WORK TASK. Find every line in the records below that holds the word "computer", and copy each one.

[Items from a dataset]
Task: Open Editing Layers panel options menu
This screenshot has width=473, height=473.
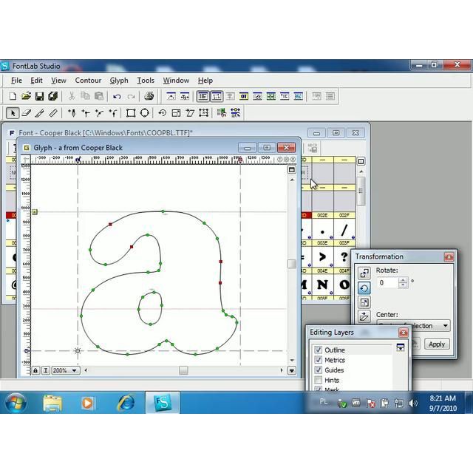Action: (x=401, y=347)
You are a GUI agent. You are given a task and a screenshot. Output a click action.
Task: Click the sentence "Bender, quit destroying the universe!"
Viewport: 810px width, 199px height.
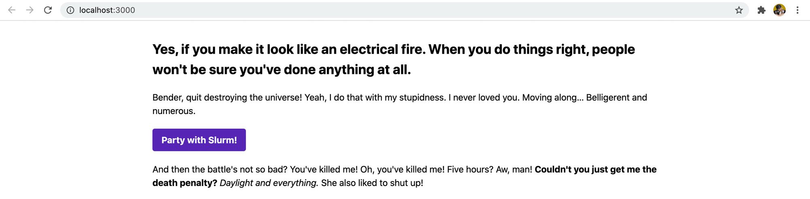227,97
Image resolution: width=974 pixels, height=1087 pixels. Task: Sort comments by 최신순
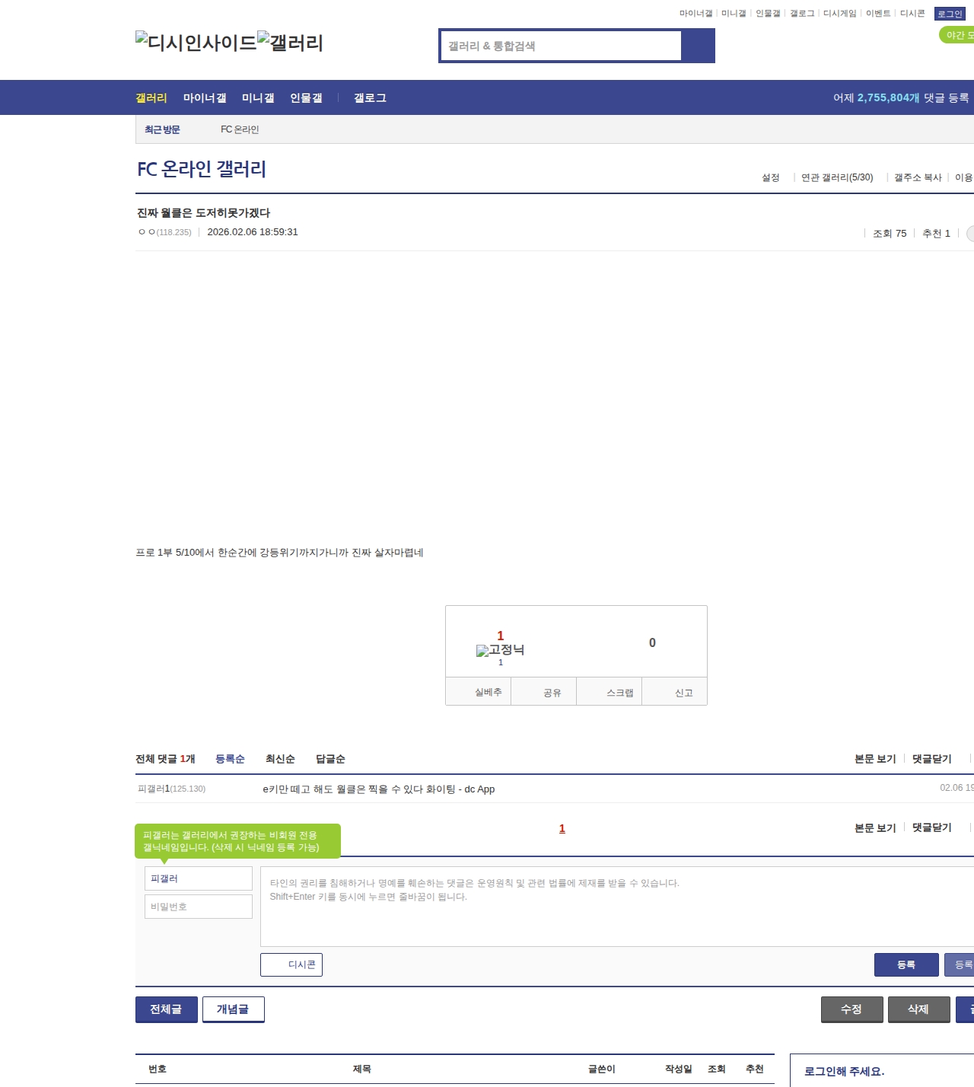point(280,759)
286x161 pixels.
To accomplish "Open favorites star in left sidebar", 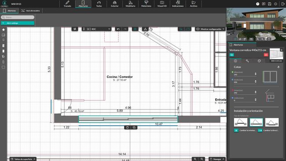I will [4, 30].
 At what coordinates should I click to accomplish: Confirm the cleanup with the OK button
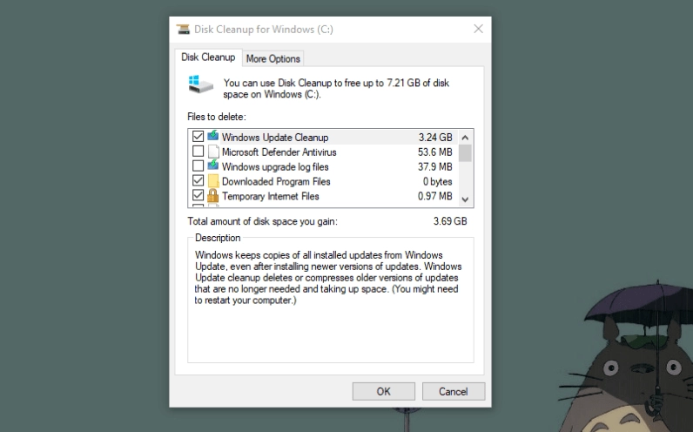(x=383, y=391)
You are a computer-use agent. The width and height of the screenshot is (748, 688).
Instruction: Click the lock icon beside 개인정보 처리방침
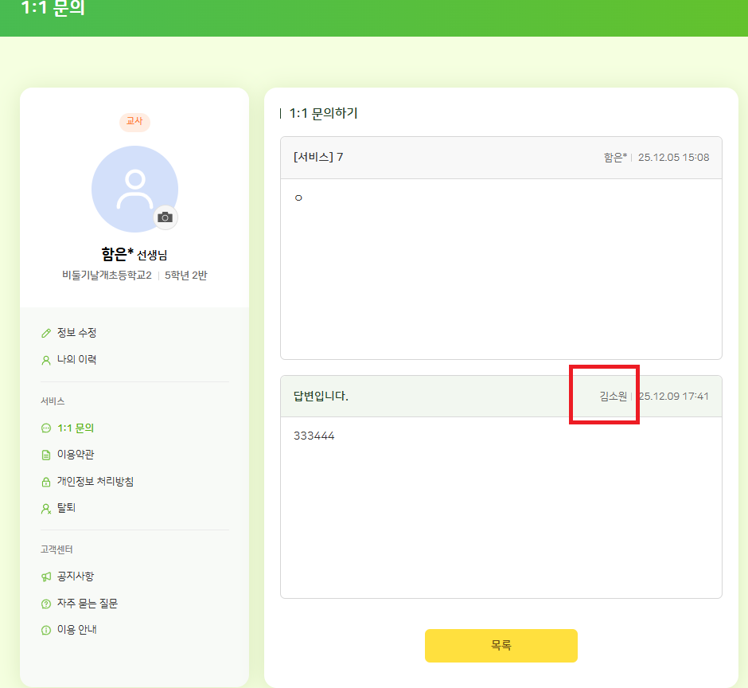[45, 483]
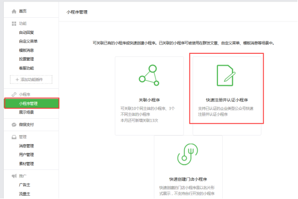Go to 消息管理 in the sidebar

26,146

---

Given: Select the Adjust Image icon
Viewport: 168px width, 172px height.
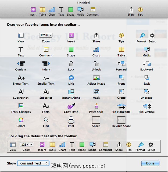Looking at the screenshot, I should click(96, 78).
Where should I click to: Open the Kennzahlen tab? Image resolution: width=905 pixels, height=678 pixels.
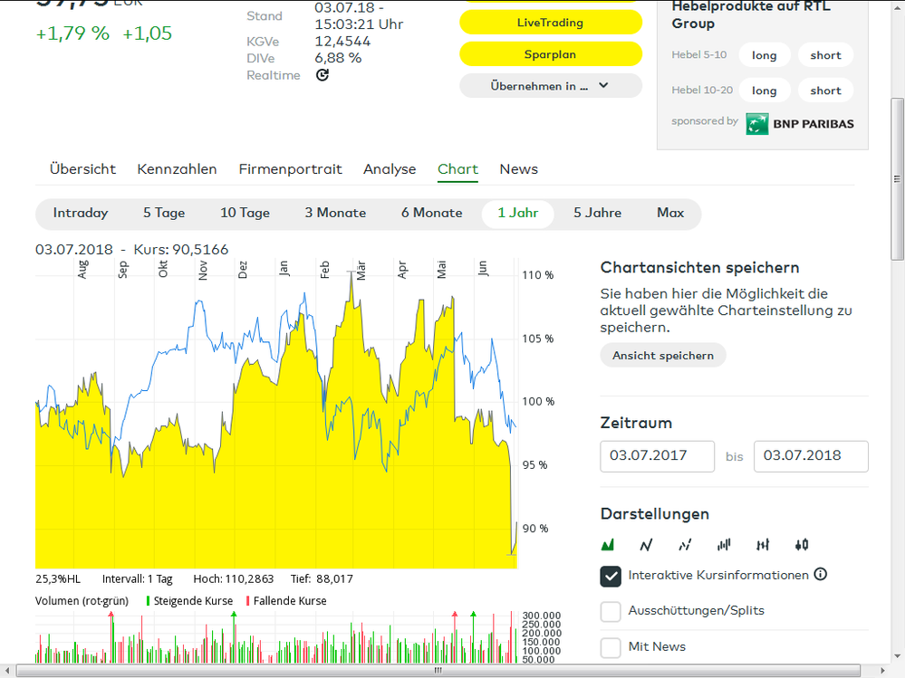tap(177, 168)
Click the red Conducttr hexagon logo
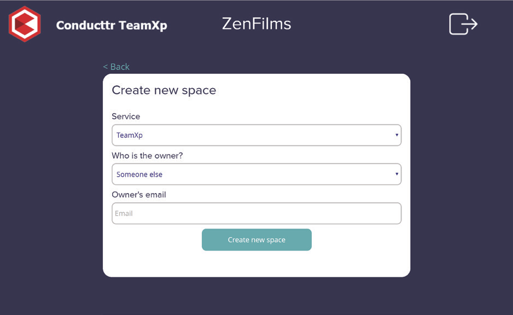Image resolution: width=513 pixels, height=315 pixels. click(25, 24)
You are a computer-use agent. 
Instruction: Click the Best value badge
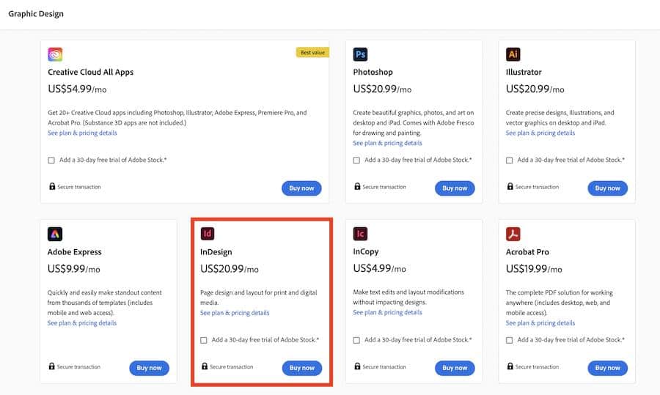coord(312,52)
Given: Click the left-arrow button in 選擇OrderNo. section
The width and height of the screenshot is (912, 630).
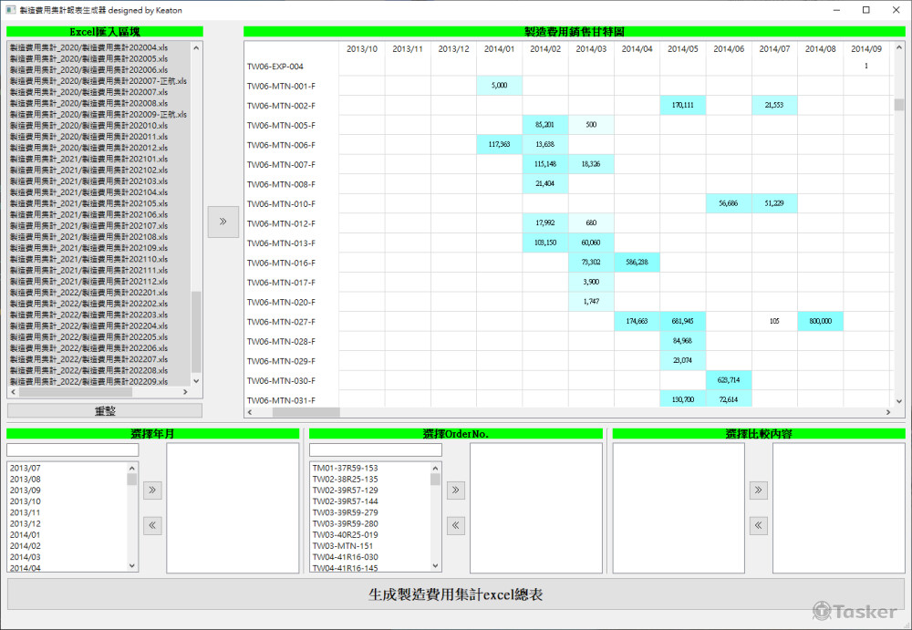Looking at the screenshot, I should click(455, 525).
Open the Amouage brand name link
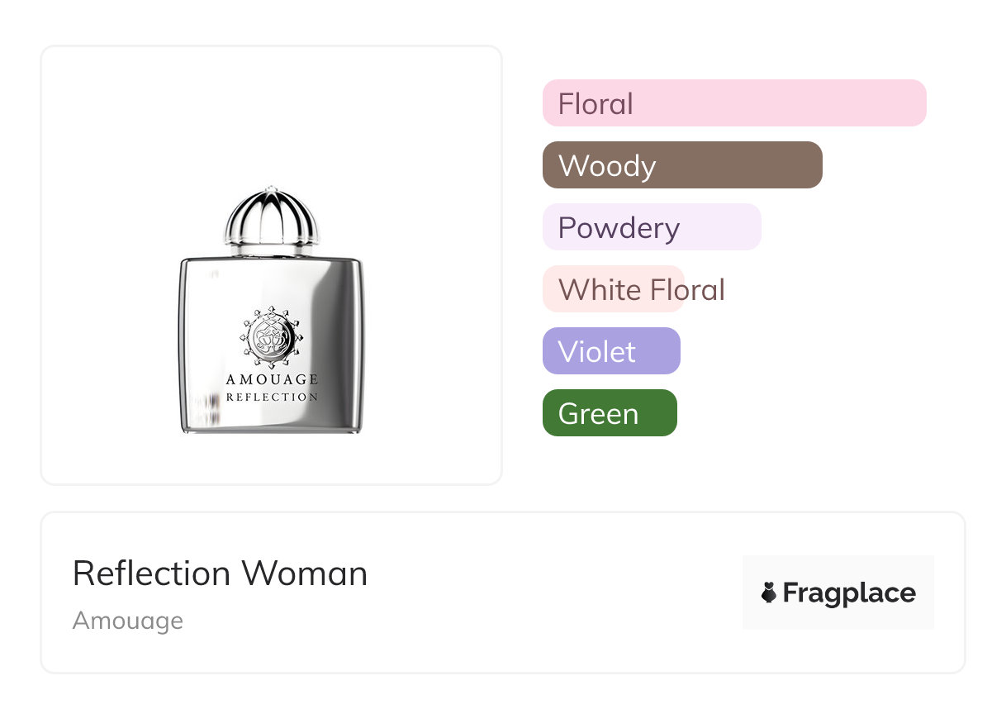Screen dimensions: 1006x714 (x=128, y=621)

--

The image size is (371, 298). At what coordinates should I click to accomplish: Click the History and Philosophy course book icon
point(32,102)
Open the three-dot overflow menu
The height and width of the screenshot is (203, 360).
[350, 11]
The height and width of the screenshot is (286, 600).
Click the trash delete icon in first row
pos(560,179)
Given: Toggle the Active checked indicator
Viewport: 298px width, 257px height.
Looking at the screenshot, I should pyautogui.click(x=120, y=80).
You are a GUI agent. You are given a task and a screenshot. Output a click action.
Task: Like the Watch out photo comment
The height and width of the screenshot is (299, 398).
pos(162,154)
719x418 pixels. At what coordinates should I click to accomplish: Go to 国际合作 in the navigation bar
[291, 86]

ANSWER SECTION.
You are a computer-use agent. The width and height of the screenshot is (748, 688).
You are a computer-use agent. 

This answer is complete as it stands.